Despite the share of health spending in general practice falling for the third year running, there are reasons for hope, but GP leaders need to be given a better chance of success.
“Very frustrated and very sad” was the reaction of leading GP commissioner Hugh Reeve to our evidence that the share of health spending going to general practice has fallen for the third successive year.
The main motivation for many clinical leaders who were persuaded to run CCGs several years ago was to invest in primary care, so their irritation is easily understood.
North East Lincolnshire CCG’s Peter Melton says: “There was an ambition to develop primary care at scale but a lot of CCG leaders are feeling that hasn’t really happened.”
There’s hope
There are a couple of reasons for hope.
The first is that in this financial year £350m has been committed to national ringfenced funds for primary care. That may be a platform for the GP share of the pie to increase.

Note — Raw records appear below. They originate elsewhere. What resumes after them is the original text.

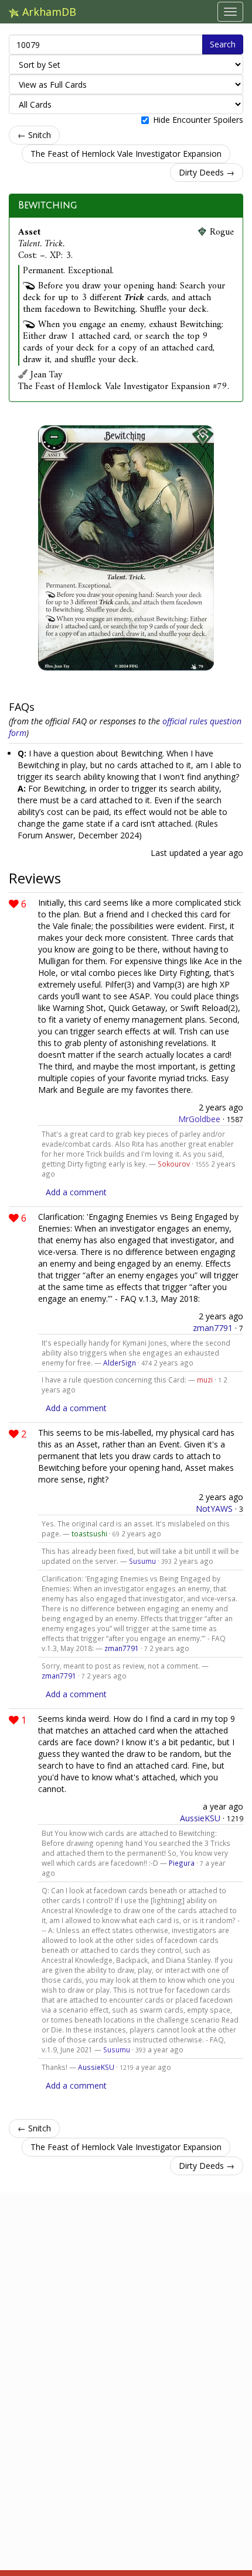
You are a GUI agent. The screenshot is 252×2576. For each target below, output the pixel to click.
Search (223, 44)
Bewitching (47, 205)
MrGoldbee (199, 1118)
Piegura (182, 1862)
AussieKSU (200, 1818)
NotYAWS (214, 1508)
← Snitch (34, 134)
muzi (205, 1379)
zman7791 (213, 1327)
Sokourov (174, 1163)
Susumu (142, 1561)
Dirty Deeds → (206, 172)
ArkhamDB (47, 12)
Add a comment (76, 1192)
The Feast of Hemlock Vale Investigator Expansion (126, 153)
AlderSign (119, 1362)
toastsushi (89, 1533)
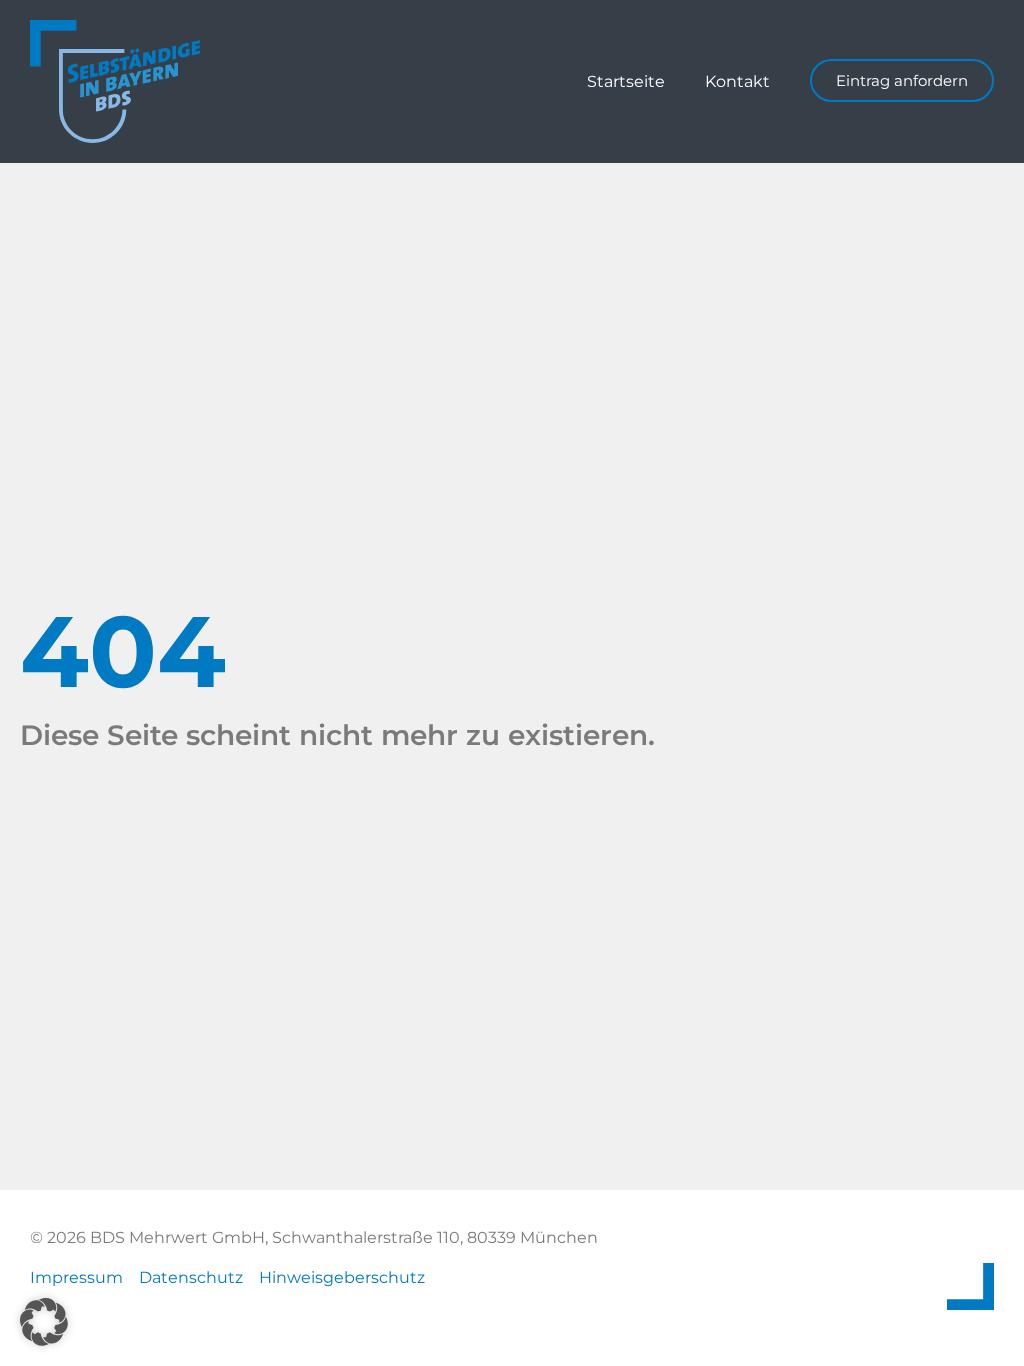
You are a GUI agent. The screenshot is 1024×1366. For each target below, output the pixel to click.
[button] (44, 1322)
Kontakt (737, 81)
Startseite (626, 81)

The second glimmer of light is HSJ’s finding that, while NHS England slightly reduced its general practice spending, CCGs increased theirs substantially.
This may indicate that, as CCGs take on full GP budgets under the “co-commissioning” policy, they will use their new muscle to speed up primary care investment.
‘As CCGs take on full GP budgets, they could use their new muscle to speed up investment’
The potential pitfall is that, although moving GP budgets from NHS England to CCGs should insulate them from raids to pay for specialised services, they are more liable to be called on to subsidise general acute demand.
Worryingly, the GP leaders we spoke to report it is getting more difficult, not easier, to invest in primary care as hospital demand grows, increasing the bill under the payment by results tariff, and with commissioners under pressure to help cut provider deficits.
They call for a move to capitated payment rules incorporating both primary and secondary care. This has been recommended by NHS leaders at all levels ad nauseam, not least through HSJ, in recent years.
HSJ analysis has shown more than 50 NHS trusts were paid bailouts to the tune of £1.2bn last year. This illustrates how utterly defunct the current rules and incentives are – a further blow to those arguing to keep them in place.
Decisive action here would give GP leaders in commissioning a chance at success and might even stem their frustration.